■ Consignes:
1. Répondez à ces questions d'après le texte sur Dante en France :
(a) Avec quels hommes Fauriel était-il en commerce familier ?
(b) Dans quel cadre M. Villemain donnait-il ses leçons ?
(c) Qui a donné la traduction complète en prose de la Vita nuova ?
2. Poursuivez le texte sur Dante en France à la suite de sa dernière phrase.

■ Texte fourni:
--*--

Un homme plus jeune, sorti comme Ginguené de la philosophie du xviiie siècle, et qui tenait par ses habitudes premières à la société d’Auteuil, Fauriel était destiné à opérer ce changement profond dans le goût, je ne dirai pas du public, mais de tous les littérateurs instruits et de la portion la plus éclairée de la jeunesse française. Esprit sagace, libre de préventions, adonné pendant des années aux investigations les plus actives et aux recherches silencieuses, particulièrement doué du génie des origines, il comprenait les choses par leur esprit même et les exprimait ensuite sans y rien ajouter d’étranger. Lié à l’Italie par des amitiés illustres, en commerce familier avec des hommes tels que Monti et Manzoni, il s’initia par eux aux beautés de Dante (car encore une fois il faut un initiateur quand on aborde Dante à première vue) ; mais il joignit à ces indications exquises du goût italien tout un lent accompagnement de preuves, de faits et d’inductions convergentes, qui remettaient Dante en action et debout au milieu de son siècle, non plus comme une singularité ni comme une bizarrerie, mais bien au contraire comme un résumé plein d’harmonie et comme un merveilleux couronnement.
Ces recherches de Fauriel, connues bien des années avant qu’il les écrivît et même avant qu’il les professât, transpirant hors du cercle intime où il vivait, communiquées par lui à tous ceux qui l’interrogeaient avec la libéralité du savant généreux et du galant homme, viennent seulement d’être réunies en volumes et de paraître dans leur ensemble30 : on peut dire quelles étaient depuis longtemps dans la circulation, et que le niveau du goût en France (je ne parle que de la classe instruite) s’en est ressenti.
Il ne serait pas juste de ne point compter parmi les puissants stimulants que reçut l’opinion française sur liante, et dans un temps où Fauriel ne travaillait encore que dans l’ombre, les leçons éloquentes de M. Villemain dans son cours de la Sorbonne. Les beautés de La Divine Comédie, les difficultés qu’elle continue d’offrir, les disparates qui nous y frappent, ses rapports avec l’histoire, ce qui est du temps et ce qui semble en avant du temps, tout cela était touché, parcouru, soulevé avec ce talent unique qui caractérisait le professeur en M. Villemain, et le tout s’animait d’un enthousiasme général qui laissait place pour les réserves que l’admiration elle-même ne saurait s’empêcher de poser. Ces sortes de leçons de M. Villemain étaient comme un nuage électrique et coloré qui passait sur les têtes de la jeunesse.
La moderne école poétique française, qui s’était plus d’une fois essayée sur Shakespeare, ne pouvait entièrement négliger Dante. Sincèrement épris de l’Italie, de sa musique, de son ciel et de ses grands auteurs, M. Antoni Deschamps donna en vers un extrait des plus beaux morceaux traduits de L’Enfer, du Purgatoire et du Paradis. Tout dernièrement un jeune et courageux émule, M. Louis Ratisbonne, en a tenté en vers une traduction complète qu’il poursuit : noble effort, en partie heureux, et qui est encore à saluer là même où il semble à peu près impraticable. M. Antoni Deschamps en 1829 avait cueilli, pour les répandre, un choix de fleurs sévères. — En ce même temps, un autre poète du groupe31 essayait de rendre en vers quelques-uns des accents et un mémorable passage de cette Vita nuova de Dante, dont M. Delécluze a donné, depuis, la traduction complète en prose.

--*--

■ Informations fournies:
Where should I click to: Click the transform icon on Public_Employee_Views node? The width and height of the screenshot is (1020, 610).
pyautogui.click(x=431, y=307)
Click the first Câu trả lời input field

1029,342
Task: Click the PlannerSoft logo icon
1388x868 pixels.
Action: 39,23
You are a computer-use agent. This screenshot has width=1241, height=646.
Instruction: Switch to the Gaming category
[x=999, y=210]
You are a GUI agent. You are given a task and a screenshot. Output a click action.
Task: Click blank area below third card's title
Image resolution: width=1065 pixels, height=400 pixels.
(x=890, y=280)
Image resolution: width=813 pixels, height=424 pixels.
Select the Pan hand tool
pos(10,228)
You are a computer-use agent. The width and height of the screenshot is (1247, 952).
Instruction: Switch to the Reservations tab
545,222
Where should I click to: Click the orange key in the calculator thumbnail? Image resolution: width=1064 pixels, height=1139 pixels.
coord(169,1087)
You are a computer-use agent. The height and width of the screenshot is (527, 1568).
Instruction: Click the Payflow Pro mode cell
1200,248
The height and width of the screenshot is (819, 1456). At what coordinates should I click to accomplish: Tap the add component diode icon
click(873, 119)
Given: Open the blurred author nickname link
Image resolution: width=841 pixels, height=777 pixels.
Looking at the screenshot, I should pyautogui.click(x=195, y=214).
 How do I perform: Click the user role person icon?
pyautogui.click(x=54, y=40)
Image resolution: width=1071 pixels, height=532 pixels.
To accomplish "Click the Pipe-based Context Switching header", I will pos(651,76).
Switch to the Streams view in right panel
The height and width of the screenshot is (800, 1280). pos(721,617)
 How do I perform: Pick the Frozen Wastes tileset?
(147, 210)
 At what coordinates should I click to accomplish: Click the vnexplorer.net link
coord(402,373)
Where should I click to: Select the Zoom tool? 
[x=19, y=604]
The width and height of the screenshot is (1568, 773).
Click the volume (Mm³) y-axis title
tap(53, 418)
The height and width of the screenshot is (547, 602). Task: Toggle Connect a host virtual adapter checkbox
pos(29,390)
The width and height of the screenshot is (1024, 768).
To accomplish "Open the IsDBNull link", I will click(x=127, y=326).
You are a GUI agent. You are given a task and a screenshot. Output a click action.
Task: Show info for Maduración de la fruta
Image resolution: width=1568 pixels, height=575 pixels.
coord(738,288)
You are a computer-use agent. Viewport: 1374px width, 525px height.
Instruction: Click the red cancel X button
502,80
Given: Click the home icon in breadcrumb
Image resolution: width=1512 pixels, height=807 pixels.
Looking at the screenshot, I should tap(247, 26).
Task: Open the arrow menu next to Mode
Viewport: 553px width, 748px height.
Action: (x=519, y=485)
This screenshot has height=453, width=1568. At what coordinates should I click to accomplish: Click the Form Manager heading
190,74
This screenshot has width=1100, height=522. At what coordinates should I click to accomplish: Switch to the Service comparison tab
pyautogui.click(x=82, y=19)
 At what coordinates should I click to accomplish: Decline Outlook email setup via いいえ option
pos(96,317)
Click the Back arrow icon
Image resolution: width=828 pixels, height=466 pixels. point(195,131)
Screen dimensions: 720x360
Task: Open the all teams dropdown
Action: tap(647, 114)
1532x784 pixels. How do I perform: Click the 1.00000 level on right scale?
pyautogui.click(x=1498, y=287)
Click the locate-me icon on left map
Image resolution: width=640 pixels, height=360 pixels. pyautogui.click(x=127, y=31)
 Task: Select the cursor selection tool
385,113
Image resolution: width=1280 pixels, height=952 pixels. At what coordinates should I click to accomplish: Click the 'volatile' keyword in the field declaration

--*--

■ Réponses dans l'ordre:
1.
(a) Avec Monti et Manzoni.
(b) Dans son cours de la Sorbonne.
(c) M. Delécluze.

2.
Cependant, ce que je demanderai la permission d’appeler l’école de Fauriel, poursuivait son œuvre d’érudition et d’analyse, appliquées méthodiquement et par tous les côtés à La Divine Comédie. M. Ampère, au milieu des diversités si riches de sa curieuse intelligence, revenait souvent à Dante avec une prédilection, ingénieuse toujours, et toujours munie de lumières nouvelles. Dans quelques routes qu’il se répandit, il en faisait un de ses points de vue préférés ; il en ornait et en perfectionnait comme à plaisir les accès et les moindres chemins. Mais celui qui a le plus fait dans cette voie ardue, et qui a le plus travaillé à l’aplanir, est un homme déjà ravi par la mort, et qui jeune, dès l’entrée, avait fait quelques pas de plus dans la direction de Fauriel. M. Ozanam (contraste singulier !) était aussi différent de Fauriel par ses origines morales que deux esprits peuvent l’être : nourri du christianisme domestique le plus pur et le plus fervent, il abordait Dante comme le jeune lévite approche de l’autel et monte les degrés du sanctuaire. Fauriel, l’ancien ami et l’admirateur de Cabanis, devint pourtant le maître et l’un des guides exacts d’Ozanam : c’est que l’amour de la science et d’une science vraie, cette autre religion sincère, les unissait et les rapprochait étroitement par l’inspiration comme dans les résultats. M. Ozanam, doué d’enthousiasme, et les yeux dirigés vers un soleil qui l’éclairait plus vivement sur quelques points, et qui l’éblouissait peut-être sur quelques autres, a porté l’admiration plus loin qu’il n’est donné à de moins ardents de la concevoir et de la soutenir pour ces formes si compliquées de l’esprit humain au Moyen Âge : il a du moins rassemblé tout ce qui peut aider à faire mieux comprendre le monument poétique dans l’explication duquel il a gravé son nom. Aujourd’hui en France, l’étude critique de La Divine Comédie, inépuisable dans le détail, est fixée quant à l’ensemble et a comme donné son dernier mot.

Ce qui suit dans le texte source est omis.